Na początku tego roku postanowiłem nabyć kołowrotek. Długo zastanawiałem się, jaki model wybrać, gdyż zależało mi aby był kołowrotkiem mocno uniwersalnym, za szczególnym naciskiem na metodę karpiową i gruntową.
Wybór padł na kołowrotek Mitchell Avocet III Gold FS. Po kilkunastu wyjazdach nad wodę wyrobiłem już o nim swoje zdanie i postanowiłem się z Wami nim podzielić. Zacznę od tego, że jeszcze nie miałem przyjemności wędkowania na sprzęt Mitchella, jednak słyszałem sporo pozytywnych opinii o tej firmie.
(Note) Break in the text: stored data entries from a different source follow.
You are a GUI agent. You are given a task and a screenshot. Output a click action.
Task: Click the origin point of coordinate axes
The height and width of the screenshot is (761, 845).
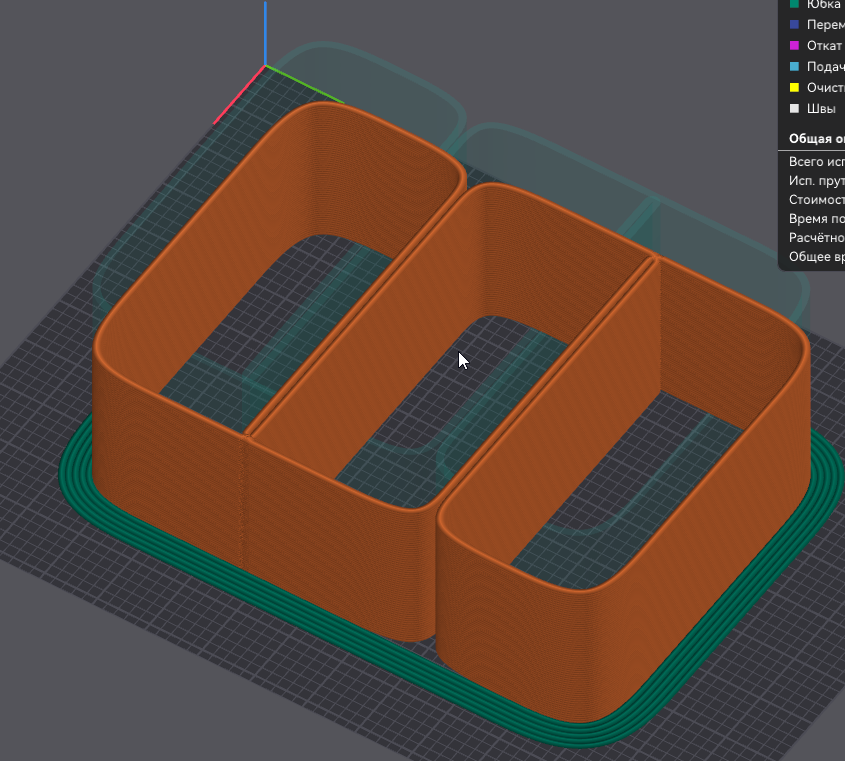pyautogui.click(x=265, y=66)
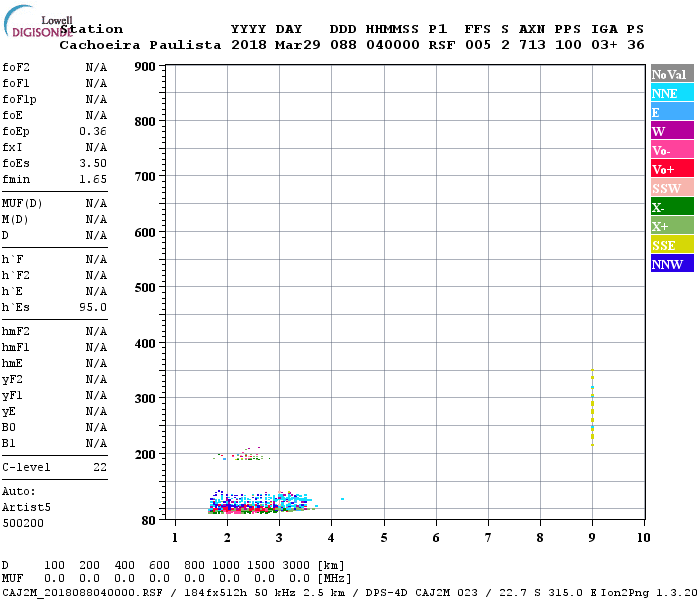Click the fmin value 1.65
Screen dimensions: 700x600
(93, 179)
Szczególnie wędkarze wyczynowi wysyłali pozytywne sygnały, także „feederowcy” (do których zaliczam także siebie) bardzo często używają Mitchella, szczególnie wędzisk. O serii Avocet słyszałem wiele dobrego, ale nikt nie potrafił wypowiedzieć się o kołowrotku zakupionym przeze mnie.
Dystrybutorem Mitchella w Polsce jest firma Kreative Kingdom, która prócz tej marki dysponuje produktami takich firm jak: Berkley, Abu Garcia, Penn, Shakespeare, Spiderwire i Stren. Model, którym miałem przyjemność wędkować to kołowrotek, który na samym początku sprawia wrażenia solidnego, wykonanego z dobrej jakości składników. Obudowa polimeryczna, aluminiowa szpula, aluminiowa szpula zapasowa i aluminiowa podwójna korbka zapasowa na pewno sprawiają, że ocena pierwszego wrażenia musi być wysoka. Zaraz po otworzeniu pudełka wiedziałem, że świetnie nada się on jako kołowrotek do karpiówki czy solidnej gruntówki, którą połowimy na opasce rzecznej czy np. metodą na „trupka”. Jak to mówią, czasami pierwsze wrażenie najważniejsze. Pierwszą próbę kołowrotek przeszedł podczas wyjazdu majówkowego na karpie. Spisał się bez zarzutu. Jedyną rzeczą, do której można mieć zastrzeżenia, to trochę ciężko chodzący wolny bieg. Różnica pomiędzy ustawieniem go na maxa i na minimum była bardzo niewielka, ale to jak już napisałem nie jest problem, tylko kwestia przyzwyczajenia się. Podczas holu ryby pracuje dobrze. Główny hamulec spisuje się bez zarzutu, także tutaj nie mam prawa do niczego się przyczepić. I dobrze, wiem teraz, że dokonałem słusznego zakupu. Kołowrotek Mitchell Avocet III Gold 6000 FS posiada przełożenie 5,1:1, nawój żyłki to 86 cm, a waga to 470 gramów i pojemność szpuli to 290 metrów żyłki 0,36 mm. Według zapewnień producenta „młynek” ma wytrzymałość hamulca sięgającą 7,2 kg. Model ten ma 5 łożysk. Może liczba łożysk nie jest aż tak istotna, ale liczy się ich rozmieszczenie. W Mitchellu nad sprzętem czuwają japońscy inżynierowie, więc wypada wierzyć, że wiedzą co robią.
Niedługo planuję wyjazd na sandacza, a jesienią postaram się połowić trochę szczupaków z gruntu. W międzyczasie trafi się również jakaś zasiadka na karpia. Wykorzystam tutaj na pewno Mitchella. Dodam, że z tej serii dostępne są jeszcze modele 4000 i 3000. Są to modele mniejsze, jak nietrudno się domyślić. Model 3000, myślę, że nadałby się także do mocnego feedera i wędkowania rzecznego. Reasumując jestem zadowolony z tego kołowrotka. Mam nadzieję, że niedługo znów uda mi się pozyskać jakiś sprzęt, a na pewno podzielę się z Wami opinią o nim. Cena kołowrotka to około 230 zł.